-- TASK DETAILS --
Give the data back exactly as it stands.

-- DATA UNDER STUDY --
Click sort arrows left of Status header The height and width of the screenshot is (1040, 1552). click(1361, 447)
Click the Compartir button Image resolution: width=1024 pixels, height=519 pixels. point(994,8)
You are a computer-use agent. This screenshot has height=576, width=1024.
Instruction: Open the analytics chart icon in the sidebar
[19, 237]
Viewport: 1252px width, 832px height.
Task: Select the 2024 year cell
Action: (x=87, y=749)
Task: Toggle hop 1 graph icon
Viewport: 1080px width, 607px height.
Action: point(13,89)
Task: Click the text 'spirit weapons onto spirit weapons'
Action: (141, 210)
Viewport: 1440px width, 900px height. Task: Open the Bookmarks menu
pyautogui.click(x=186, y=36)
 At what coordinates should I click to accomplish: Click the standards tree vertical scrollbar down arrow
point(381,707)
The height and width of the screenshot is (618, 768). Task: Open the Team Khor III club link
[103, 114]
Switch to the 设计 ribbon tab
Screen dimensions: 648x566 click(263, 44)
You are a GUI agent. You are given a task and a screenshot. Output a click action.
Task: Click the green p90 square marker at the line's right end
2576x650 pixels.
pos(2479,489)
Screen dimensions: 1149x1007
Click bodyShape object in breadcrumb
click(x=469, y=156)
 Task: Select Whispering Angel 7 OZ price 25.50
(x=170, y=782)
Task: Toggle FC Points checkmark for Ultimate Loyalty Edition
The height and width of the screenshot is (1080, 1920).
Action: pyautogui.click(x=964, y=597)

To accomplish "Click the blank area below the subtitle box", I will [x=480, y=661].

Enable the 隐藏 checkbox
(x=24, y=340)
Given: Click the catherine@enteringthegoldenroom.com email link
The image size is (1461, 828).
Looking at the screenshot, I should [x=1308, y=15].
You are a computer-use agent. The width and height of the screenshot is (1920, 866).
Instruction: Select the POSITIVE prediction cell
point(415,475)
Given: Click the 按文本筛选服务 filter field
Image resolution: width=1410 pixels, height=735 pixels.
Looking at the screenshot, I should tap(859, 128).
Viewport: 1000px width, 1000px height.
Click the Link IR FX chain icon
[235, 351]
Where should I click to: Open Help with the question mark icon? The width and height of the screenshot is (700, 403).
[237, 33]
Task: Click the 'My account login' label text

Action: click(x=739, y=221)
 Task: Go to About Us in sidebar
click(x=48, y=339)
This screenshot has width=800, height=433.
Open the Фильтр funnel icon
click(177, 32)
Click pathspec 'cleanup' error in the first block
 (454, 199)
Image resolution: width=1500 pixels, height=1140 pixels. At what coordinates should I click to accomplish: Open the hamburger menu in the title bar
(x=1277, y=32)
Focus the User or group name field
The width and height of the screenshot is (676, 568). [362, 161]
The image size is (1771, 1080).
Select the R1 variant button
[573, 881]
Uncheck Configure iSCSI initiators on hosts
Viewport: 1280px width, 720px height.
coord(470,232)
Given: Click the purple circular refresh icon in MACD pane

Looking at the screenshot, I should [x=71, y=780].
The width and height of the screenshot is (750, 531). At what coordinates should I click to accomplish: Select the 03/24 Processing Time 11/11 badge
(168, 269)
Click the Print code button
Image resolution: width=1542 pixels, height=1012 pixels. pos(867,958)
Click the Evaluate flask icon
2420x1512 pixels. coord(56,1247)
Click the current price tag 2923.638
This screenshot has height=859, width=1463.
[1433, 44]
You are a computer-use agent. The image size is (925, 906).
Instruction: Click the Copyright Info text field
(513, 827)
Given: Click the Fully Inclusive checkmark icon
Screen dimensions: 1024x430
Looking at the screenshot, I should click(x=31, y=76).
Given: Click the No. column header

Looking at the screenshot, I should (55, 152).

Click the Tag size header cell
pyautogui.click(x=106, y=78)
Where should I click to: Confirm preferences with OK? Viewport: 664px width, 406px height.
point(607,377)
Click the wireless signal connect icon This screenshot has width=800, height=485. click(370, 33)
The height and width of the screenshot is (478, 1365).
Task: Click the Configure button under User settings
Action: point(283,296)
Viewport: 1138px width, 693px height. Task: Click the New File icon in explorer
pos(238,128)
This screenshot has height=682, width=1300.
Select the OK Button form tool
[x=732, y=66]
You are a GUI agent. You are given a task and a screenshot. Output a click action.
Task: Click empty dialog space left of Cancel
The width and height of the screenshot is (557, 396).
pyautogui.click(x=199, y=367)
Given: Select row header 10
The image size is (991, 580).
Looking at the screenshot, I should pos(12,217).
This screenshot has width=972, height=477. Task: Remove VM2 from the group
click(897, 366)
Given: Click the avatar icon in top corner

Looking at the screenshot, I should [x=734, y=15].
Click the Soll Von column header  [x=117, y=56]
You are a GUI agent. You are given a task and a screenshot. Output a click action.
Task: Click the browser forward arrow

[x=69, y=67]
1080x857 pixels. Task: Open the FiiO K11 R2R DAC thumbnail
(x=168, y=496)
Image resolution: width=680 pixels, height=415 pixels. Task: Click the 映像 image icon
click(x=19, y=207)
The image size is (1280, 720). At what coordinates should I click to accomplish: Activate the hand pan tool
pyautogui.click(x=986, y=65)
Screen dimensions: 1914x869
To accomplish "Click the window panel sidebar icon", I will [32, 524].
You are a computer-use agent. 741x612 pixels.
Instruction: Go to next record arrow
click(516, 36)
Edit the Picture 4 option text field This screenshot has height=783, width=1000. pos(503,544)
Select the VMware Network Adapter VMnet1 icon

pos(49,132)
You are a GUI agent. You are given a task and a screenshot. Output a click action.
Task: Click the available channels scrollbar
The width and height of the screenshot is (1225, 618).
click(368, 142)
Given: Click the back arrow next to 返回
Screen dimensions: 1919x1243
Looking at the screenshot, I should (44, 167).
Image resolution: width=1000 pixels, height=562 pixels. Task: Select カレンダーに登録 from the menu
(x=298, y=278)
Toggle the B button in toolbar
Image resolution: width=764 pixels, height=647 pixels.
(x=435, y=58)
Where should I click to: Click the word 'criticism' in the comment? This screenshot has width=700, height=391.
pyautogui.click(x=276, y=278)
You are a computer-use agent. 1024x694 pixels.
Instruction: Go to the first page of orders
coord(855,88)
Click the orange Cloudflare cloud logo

-- WRITTEN ANSWER --
Click sort arrows left of Status header The height and width of the screenshot is (1040, 1552). click(1361, 447)
Click the Compartir button Image resolution: width=1024 pixels, height=519 pixels. point(994,8)
You are a computer-use agent. This screenshot has height=576, width=1024.
Instruction: Open the analytics chart icon in the sidebar
[19, 237]
Viewport: 1252px width, 832px height.
Task: Select the 2024 year cell
Action: (x=87, y=749)
Task: Toggle hop 1 graph icon
Viewport: 1080px width, 607px height.
Action: point(13,89)
Task: Click the text 'spirit weapons onto spirit weapons'
Action: (141, 210)
Viewport: 1440px width, 900px height. Task: Open the Bookmarks menu
pyautogui.click(x=186, y=36)
 At what coordinates should I click to accomplish: Click the standards tree vertical scrollbar down arrow
point(381,707)
The height and width of the screenshot is (618, 768). Task: Open the Team Khor III club link
[103, 114]
Switch to the 设计 ribbon tab
Screen dimensions: 648x566 click(263, 44)
You are a GUI agent. You are given a task and a screenshot. Output a click action.
Task: Click the green p90 square marker at the line's right end
2576x650 pixels.
pos(2479,489)
Screen dimensions: 1149x1007
Click bodyShape object in breadcrumb
click(x=469, y=156)
 Task: Select Whispering Angel 7 OZ price 25.50
(x=170, y=782)
Task: Toggle FC Points checkmark for Ultimate Loyalty Edition
The height and width of the screenshot is (1080, 1920).
Action: pyautogui.click(x=964, y=597)

To accomplish "Click the blank area below the subtitle box", I will [x=480, y=661].

Enable the 隐藏 checkbox
(x=24, y=340)
Given: Click the catherine@enteringthegoldenroom.com email link
The image size is (1461, 828).
Looking at the screenshot, I should [x=1308, y=15].
You are a computer-use agent. The width and height of the screenshot is (1920, 866).
Instruction: Select the POSITIVE prediction cell
point(415,475)
Given: Click the 按文本筛选服务 filter field
Image resolution: width=1410 pixels, height=735 pixels.
Looking at the screenshot, I should tap(859, 128).
Viewport: 1000px width, 1000px height.
Click the Link IR FX chain icon
[235, 351]
Where should I click to: Open Help with the question mark icon? The width and height of the screenshot is (700, 403).
[237, 33]
Task: Click the 'My account login' label text

Action: click(x=739, y=221)
 Task: Go to About Us in sidebar
click(x=48, y=339)
This screenshot has width=800, height=433.
Open the Фильтр funnel icon
click(177, 32)
Click pathspec 'cleanup' error in the first block
 (454, 199)
Image resolution: width=1500 pixels, height=1140 pixels. At what coordinates should I click to accomplish: Open the hamburger menu in the title bar
(x=1277, y=32)
Focus the User or group name field
The width and height of the screenshot is (676, 568). [362, 161]
The image size is (1771, 1080).
Select the R1 variant button
[573, 881]
Uncheck Configure iSCSI initiators on hosts
Viewport: 1280px width, 720px height.
coord(470,232)
Given: Click the purple circular refresh icon in MACD pane

Looking at the screenshot, I should [x=71, y=780].
The width and height of the screenshot is (750, 531). At what coordinates should I click to accomplish: Select the 03/24 Processing Time 11/11 badge
(168, 269)
Click the Print code button
Image resolution: width=1542 pixels, height=1012 pixels. pos(867,958)
Click the Evaluate flask icon
2420x1512 pixels. coord(56,1247)
Click the current price tag 2923.638
This screenshot has height=859, width=1463.
[1433, 44]
You are a computer-use agent. The image size is (925, 906).
Instruction: Click the Copyright Info text field
(513, 827)
Given: Click the Fully Inclusive checkmark icon
Screen dimensions: 1024x430
Looking at the screenshot, I should click(x=31, y=76).
Given: Click the No. column header

Looking at the screenshot, I should (55, 152).

Click the Tag size header cell
pyautogui.click(x=106, y=78)
Where should I click to: Confirm preferences with OK? Viewport: 664px width, 406px height.
point(607,377)
Click the wireless signal connect icon This screenshot has width=800, height=485. click(370, 33)
The height and width of the screenshot is (478, 1365).
Task: Click the Configure button under User settings
Action: point(283,296)
Viewport: 1138px width, 693px height. Task: Click the New File icon in explorer
pos(238,128)
This screenshot has height=682, width=1300.
Select the OK Button form tool
[x=732, y=66]
You are a GUI agent. You are given a task and a screenshot. Output a click action.
Task: Click empty dialog space left of Cancel
The width and height of the screenshot is (557, 396).
pyautogui.click(x=199, y=367)
Given: Select row header 10
The image size is (991, 580).
Looking at the screenshot, I should pos(12,217).
This screenshot has width=972, height=477. Task: Remove VM2 from the group
click(897, 366)
Given: Click the avatar icon in top corner

Looking at the screenshot, I should [x=734, y=15].
Click the Soll Von column header  [x=117, y=56]
You are a GUI agent. You are given a task and a screenshot. Output a click action.
Task: Click the browser forward arrow

[x=69, y=67]
1080x857 pixels. Task: Open the FiiO K11 R2R DAC thumbnail
(x=168, y=496)
Image resolution: width=680 pixels, height=415 pixels. Task: Click the 映像 image icon
click(x=19, y=207)
The image size is (1280, 720). At what coordinates should I click to accomplish: Activate the hand pan tool
pyautogui.click(x=986, y=65)
Screen dimensions: 1914x869
To accomplish "Click the window panel sidebar icon", I will [32, 524].
You are a computer-use agent. 741x612 pixels.
Instruction: Go to next record arrow
click(516, 36)
Edit the Picture 4 option text field This screenshot has height=783, width=1000. pos(503,544)
Select the VMware Network Adapter VMnet1 icon

pos(49,132)
You are a GUI agent. You are given a task and a screenshot. Output a click action.
Task: Click the available channels scrollbar
The width and height of the screenshot is (1225, 618).
click(368, 142)
Given: Click the back arrow next to 返回
Screen dimensions: 1919x1243
Looking at the screenshot, I should (44, 167).
Image resolution: width=1000 pixels, height=562 pixels. Task: Select カレンダーに登録 from the menu
(x=298, y=278)
Toggle the B button in toolbar
Image resolution: width=764 pixels, height=647 pixels.
(x=435, y=58)
Where should I click to: Click the word 'criticism' in the comment? This screenshot has width=700, height=391.
pyautogui.click(x=276, y=278)
You are a computer-use agent. 1024x694 pixels.
Instruction: Go to the first page of orders
coord(855,88)
Click the orange Cloudflare cloud logo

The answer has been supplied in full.